El rey, ya de regreso, fue convenientemente informado de lo que estaba sucediendo y salió a dar un paseo para
comprobarlo con sus propios ojos. Los ciudadanos se arremolinaron en torno a él, y al ver que no se comportaba
como ellos, empezaron a pensar que se había vuelto loco de remate.
Completamente trastornados salieron corriendo en tropel hacia la plaza principal para decirse unos a otros:
– ¿Os habéis dado cuenta de que nuestro rey está rarísimo? ¡Yo creo que se ha vuelto majareta!
– ¡Sí, sí, está como una cabra!
– ¡Tenemos que expulsarlo y que gobierne otro!
Imagínate un montón de personas fuera de control, totalmente enloquecidas, que de repente se convencen de que
las chifladas no son ellas, sino su rey.

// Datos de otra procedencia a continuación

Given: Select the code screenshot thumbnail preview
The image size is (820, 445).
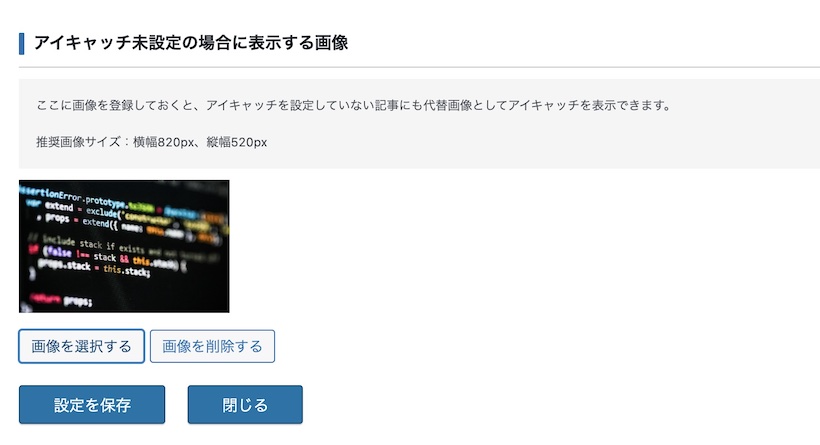Looking at the screenshot, I should click(x=124, y=246).
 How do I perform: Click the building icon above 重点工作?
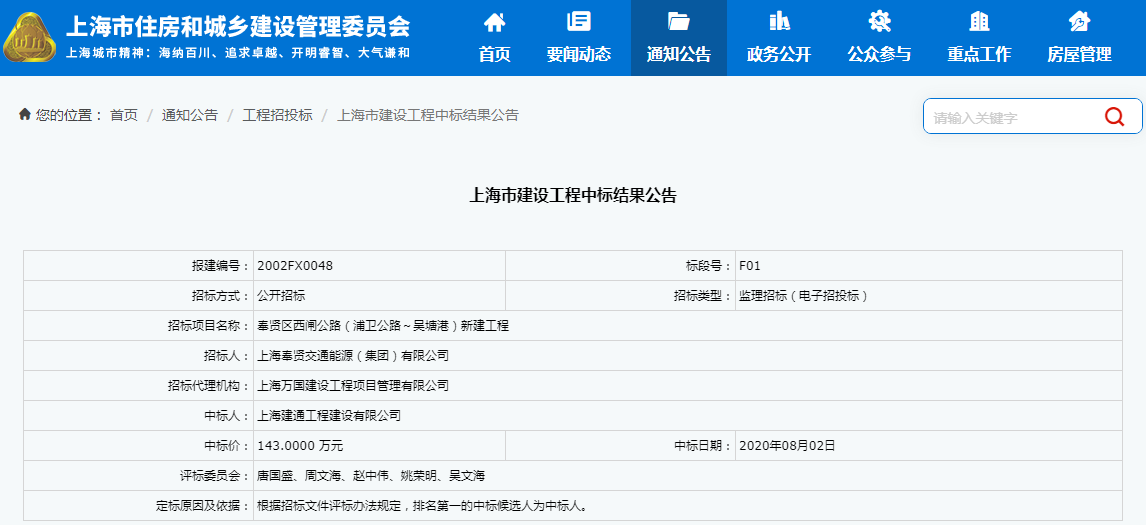tap(979, 21)
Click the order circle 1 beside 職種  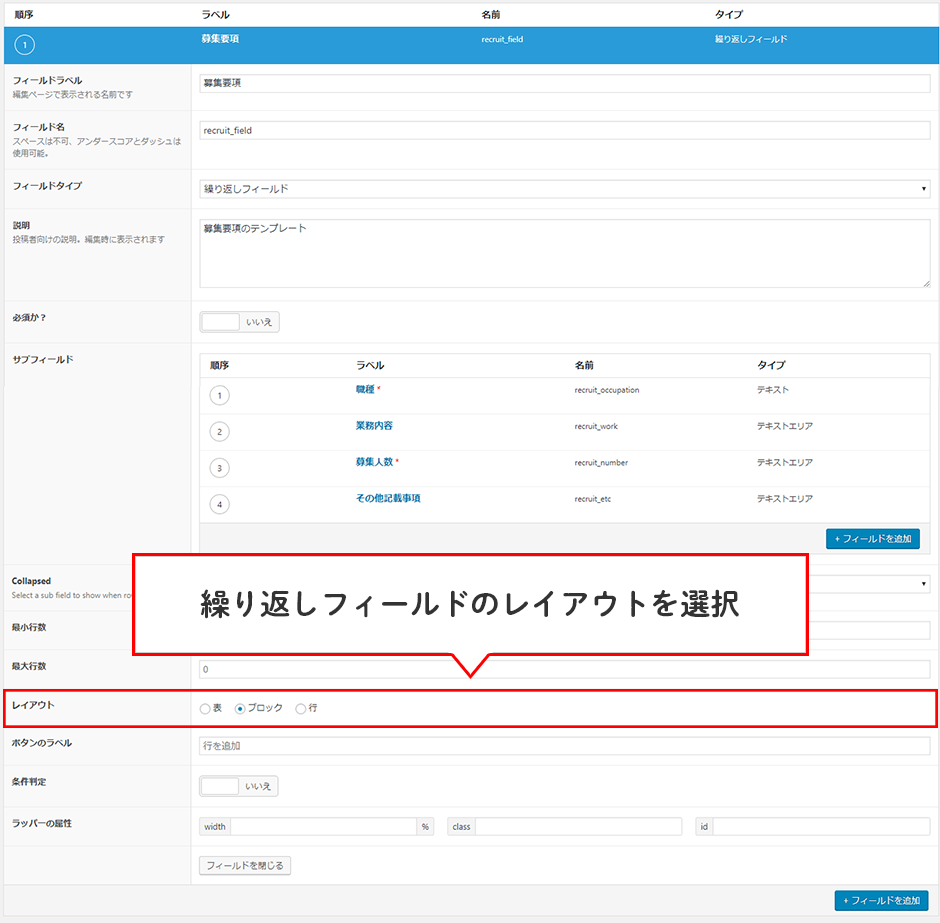pos(219,395)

Tanto revuelo se formó que el monarca puso el grito en el cielo.
– ¡¿Pero qué demonios está pasando?! ¡Todos mis súbditos han perdido el seso y piensan que el que está loco soy
yo! ¡Maldita sea!
A pesar de la difícil papeleta a la que tenía que enfrentarse, decidió mantener la calma y reflexionar. Rápidamente,
ató cabos y sacó una conclusión que dio en el clavo:
– Ha tenido que ser por el agua del pozo… ¡Es la única explicación posible! Sí, está claro que todos han bebido
menos yo y por eso me he salvado… ¡Apuesto el pescuezo a que esto es cosa de la malvada bruja!
Mientras cavilaba, vio de reojo a un alfarero que llevaba una jarra de barro en la mano.

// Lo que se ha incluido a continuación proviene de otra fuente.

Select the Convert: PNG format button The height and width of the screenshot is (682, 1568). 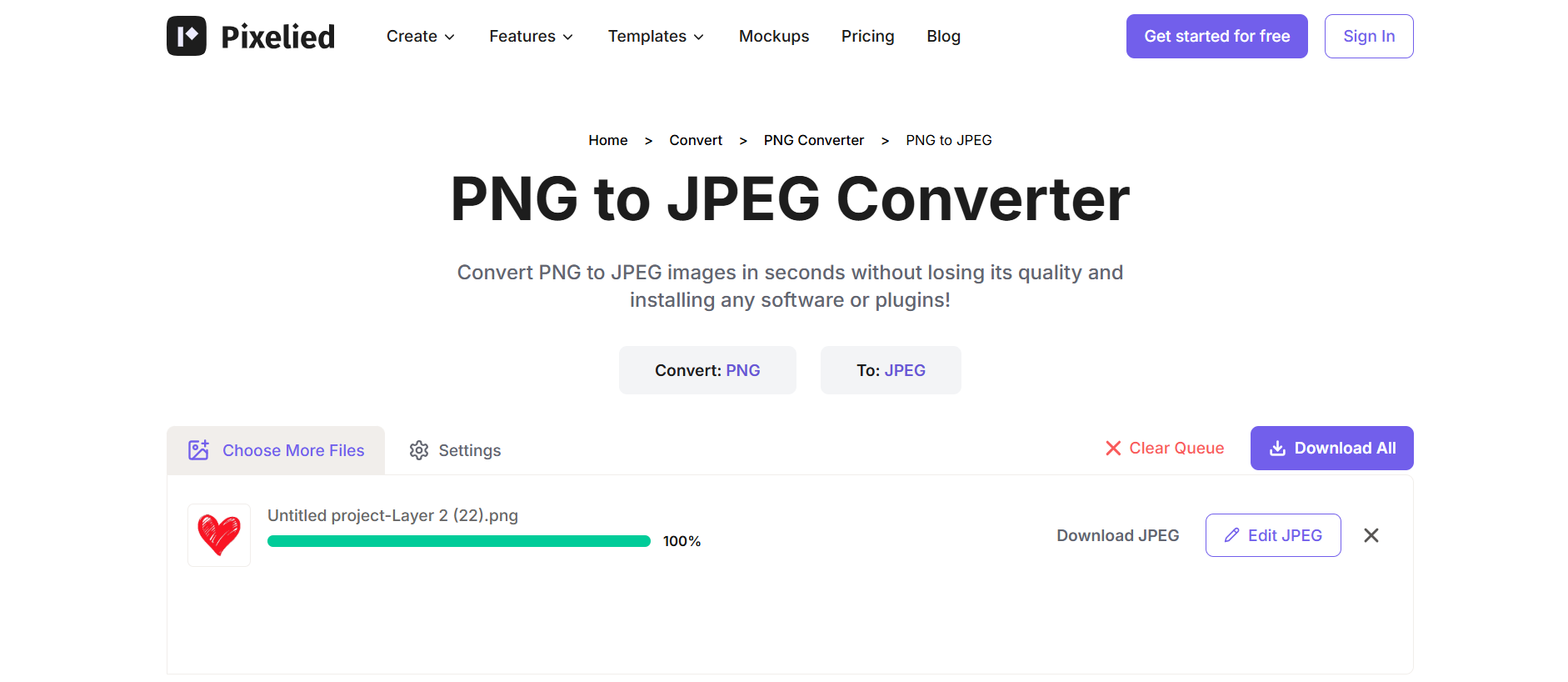pyautogui.click(x=707, y=370)
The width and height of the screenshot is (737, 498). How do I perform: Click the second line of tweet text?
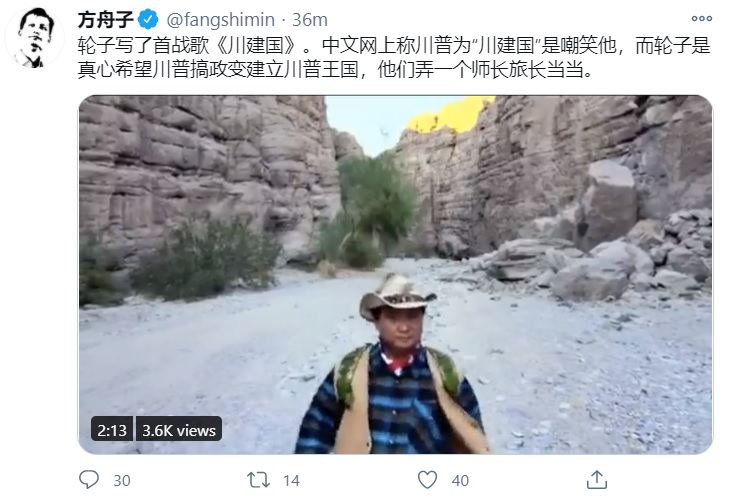[x=336, y=70]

– ¡Caballero, présteme la jarra!
– ¡Aquí tiene, majestad, toda suya!
El monarca la agarró por el asa, apartó a la gente a codazos y dando grandes zancadas se plantó frente al pozo de
agua sin ningún tipo de temor. Los habitantes de Wirani se apelotonaron tras él conteniendo la respiración.
– Así que pensáis que el loco soy yo ¿verdad? ¡Pues muy bien, ahora mismo voy a poner solución a esta
desquiciante situación!
El rey metió la jarra en el pozo y bebió unos cuantos sorbos del agua embrujada. En cuestión de segundos, tal
como había sentenciado la bruja, enloqueció como los demás.
Y… ¿sabes qué pasó? Pues que los perturbados ciudadanos comenzaron a aplaudir porque pensaron que al fin el
rey ya era como ellos, es decir… ¡que había recobrado la razón!